Plaintiffs alleged in their pleadings that the ICCB placed the College on recognition with conditions status because the College failed to meet certain recognition standards set by ICCB, in particular, that the College failed to submit a financial audit for fiscal year 1997, that the College failed to properly report student enrollments for state funding programs, and that the College failed to develop a financial-accounting system that is essential for the sound fiscal management of the institution.

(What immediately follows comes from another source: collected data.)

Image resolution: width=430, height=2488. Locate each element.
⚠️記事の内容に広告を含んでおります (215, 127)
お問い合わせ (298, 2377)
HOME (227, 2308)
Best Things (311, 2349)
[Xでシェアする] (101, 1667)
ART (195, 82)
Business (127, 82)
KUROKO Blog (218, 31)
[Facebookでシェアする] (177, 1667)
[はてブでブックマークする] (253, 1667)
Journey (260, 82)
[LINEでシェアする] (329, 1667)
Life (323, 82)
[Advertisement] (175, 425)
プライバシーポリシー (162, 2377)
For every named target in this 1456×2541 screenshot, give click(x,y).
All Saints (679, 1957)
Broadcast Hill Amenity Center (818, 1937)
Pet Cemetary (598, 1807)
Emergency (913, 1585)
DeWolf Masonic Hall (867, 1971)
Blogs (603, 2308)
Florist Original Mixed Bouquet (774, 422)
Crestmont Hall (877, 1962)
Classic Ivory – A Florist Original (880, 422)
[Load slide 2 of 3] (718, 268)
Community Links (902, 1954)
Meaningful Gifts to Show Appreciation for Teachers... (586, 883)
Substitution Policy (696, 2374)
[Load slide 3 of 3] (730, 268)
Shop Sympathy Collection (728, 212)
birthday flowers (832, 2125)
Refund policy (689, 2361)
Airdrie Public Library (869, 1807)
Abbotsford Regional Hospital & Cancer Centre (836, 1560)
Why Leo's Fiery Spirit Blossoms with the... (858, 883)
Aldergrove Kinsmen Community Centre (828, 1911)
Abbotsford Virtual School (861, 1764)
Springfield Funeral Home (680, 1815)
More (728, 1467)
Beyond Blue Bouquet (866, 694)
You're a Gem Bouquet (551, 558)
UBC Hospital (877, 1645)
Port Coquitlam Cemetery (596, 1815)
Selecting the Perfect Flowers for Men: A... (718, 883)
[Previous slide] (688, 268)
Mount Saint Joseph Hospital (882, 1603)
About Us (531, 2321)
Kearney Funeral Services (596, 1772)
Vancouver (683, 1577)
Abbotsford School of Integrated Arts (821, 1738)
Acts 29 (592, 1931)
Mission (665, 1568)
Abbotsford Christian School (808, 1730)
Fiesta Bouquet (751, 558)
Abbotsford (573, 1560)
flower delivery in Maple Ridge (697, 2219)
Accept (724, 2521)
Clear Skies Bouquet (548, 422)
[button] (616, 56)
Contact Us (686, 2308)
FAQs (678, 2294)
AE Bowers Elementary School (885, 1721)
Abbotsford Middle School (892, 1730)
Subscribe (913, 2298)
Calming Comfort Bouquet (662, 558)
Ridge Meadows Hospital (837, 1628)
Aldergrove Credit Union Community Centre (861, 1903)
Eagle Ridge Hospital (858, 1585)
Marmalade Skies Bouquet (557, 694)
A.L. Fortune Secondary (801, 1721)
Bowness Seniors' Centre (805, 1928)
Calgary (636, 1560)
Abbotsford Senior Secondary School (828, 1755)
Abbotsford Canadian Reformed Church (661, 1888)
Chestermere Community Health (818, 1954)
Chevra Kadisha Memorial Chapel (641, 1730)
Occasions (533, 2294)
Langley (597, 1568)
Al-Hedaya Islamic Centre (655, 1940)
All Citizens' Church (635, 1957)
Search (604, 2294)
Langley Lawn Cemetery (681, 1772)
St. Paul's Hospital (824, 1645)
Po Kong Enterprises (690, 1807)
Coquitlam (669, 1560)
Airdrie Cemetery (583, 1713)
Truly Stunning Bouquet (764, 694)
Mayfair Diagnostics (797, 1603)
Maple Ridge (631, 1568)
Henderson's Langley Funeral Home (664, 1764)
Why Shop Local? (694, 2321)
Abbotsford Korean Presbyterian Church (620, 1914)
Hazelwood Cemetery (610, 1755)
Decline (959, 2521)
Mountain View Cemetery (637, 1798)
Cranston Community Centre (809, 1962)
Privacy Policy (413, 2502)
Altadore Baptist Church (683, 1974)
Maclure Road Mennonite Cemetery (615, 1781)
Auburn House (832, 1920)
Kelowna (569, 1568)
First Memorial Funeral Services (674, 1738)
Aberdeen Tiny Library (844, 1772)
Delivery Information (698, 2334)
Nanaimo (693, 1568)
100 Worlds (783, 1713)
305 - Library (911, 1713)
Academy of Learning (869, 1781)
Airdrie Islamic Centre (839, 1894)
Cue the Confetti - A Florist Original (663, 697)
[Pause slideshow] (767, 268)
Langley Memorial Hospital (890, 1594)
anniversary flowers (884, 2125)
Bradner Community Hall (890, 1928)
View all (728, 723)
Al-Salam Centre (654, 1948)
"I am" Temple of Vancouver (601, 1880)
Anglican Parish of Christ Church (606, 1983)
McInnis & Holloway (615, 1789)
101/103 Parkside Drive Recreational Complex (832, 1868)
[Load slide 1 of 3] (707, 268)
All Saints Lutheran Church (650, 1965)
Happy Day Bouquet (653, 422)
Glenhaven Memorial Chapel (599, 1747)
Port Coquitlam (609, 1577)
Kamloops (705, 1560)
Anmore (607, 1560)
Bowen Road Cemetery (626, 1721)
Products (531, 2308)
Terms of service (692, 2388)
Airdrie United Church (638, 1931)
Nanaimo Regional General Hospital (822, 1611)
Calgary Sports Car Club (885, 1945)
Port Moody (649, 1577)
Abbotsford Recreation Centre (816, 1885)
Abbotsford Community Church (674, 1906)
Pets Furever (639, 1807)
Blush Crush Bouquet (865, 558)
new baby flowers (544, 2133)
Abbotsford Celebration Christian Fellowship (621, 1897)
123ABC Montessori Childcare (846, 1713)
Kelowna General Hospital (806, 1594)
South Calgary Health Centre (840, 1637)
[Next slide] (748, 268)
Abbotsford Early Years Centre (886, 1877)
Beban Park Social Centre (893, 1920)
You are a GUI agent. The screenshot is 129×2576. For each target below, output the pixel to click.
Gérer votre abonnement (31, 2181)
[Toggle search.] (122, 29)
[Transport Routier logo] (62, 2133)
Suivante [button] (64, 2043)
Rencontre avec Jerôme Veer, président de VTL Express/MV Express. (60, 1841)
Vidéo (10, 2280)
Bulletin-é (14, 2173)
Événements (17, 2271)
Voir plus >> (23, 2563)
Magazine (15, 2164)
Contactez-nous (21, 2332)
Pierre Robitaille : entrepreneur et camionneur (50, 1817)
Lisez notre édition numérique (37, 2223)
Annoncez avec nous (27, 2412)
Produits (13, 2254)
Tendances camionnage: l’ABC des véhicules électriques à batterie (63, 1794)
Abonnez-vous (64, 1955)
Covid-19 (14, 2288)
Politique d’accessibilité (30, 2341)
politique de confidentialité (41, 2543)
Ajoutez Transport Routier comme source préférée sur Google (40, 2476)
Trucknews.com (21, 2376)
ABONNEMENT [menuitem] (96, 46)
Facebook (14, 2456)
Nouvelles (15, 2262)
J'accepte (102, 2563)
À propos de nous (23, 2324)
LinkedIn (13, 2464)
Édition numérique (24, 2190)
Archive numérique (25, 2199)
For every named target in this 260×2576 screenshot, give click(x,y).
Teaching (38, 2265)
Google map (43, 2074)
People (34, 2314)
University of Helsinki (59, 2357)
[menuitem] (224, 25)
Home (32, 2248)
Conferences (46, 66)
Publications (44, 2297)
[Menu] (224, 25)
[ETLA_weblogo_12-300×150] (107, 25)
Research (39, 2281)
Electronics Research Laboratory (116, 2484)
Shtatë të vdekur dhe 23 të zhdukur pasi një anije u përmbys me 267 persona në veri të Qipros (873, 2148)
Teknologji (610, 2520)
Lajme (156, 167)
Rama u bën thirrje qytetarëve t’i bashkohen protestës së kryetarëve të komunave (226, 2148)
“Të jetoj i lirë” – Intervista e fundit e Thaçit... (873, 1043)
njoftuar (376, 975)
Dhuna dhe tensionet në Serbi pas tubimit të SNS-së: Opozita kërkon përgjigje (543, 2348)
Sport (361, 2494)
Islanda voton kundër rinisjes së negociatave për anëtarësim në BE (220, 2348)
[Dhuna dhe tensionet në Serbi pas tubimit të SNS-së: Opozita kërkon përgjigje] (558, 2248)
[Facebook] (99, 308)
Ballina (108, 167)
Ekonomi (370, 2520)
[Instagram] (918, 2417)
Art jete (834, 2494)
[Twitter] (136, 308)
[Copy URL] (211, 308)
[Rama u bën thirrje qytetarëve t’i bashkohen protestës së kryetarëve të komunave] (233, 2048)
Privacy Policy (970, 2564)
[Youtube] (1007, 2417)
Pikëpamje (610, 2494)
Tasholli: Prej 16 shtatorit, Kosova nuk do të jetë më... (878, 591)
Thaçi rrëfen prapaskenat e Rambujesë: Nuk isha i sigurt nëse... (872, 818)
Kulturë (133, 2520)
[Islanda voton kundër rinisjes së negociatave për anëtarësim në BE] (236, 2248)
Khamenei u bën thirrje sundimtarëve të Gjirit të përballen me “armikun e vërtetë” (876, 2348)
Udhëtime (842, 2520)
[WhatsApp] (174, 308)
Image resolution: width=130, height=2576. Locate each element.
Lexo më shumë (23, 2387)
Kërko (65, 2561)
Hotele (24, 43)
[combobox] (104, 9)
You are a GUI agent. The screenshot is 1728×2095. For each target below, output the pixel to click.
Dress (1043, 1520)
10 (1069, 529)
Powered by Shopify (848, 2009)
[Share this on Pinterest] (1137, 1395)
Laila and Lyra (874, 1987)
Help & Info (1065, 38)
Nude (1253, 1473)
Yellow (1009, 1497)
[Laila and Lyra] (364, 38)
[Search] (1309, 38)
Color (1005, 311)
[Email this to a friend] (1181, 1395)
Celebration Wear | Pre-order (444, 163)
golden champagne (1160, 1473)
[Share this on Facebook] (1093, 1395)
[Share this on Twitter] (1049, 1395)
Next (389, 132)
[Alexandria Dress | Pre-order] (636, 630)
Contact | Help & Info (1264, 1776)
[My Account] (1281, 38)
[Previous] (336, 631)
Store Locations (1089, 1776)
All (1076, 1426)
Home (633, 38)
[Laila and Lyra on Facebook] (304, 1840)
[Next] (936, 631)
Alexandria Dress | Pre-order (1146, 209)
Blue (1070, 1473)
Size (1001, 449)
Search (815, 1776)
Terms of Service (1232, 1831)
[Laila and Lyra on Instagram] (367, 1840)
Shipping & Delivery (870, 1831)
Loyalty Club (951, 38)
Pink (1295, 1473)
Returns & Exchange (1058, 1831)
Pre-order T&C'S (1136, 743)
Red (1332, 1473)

Plaintiffs also alleged that the ICCB appointed a special study committee (the committee), pursuant to section 2 — 15(5) of the Act (110 ILCS 805/2 — 15(5) (West 1998)), that the committee submitted a report to the ICCB recommending that the College be dissolved, that the ICCB adopted the report of the committee, and that the ICCB passed a motion, effective January 1, 1999, dissolving the College.

Plaintiffs alleged that the committee’s report was “seriously deficient and flawed” because it was:

“based, in part, upon improper criteria, namely: That District 541 [the College] did not meet the statutory requirements that a community college district have an equalized assessed valuation of $150,000,000 and have a population base of 60,000. These criteria were improper considerations, in that[ ] the [legislature specifically exempted District 541 from having to satisfy these two requirements.”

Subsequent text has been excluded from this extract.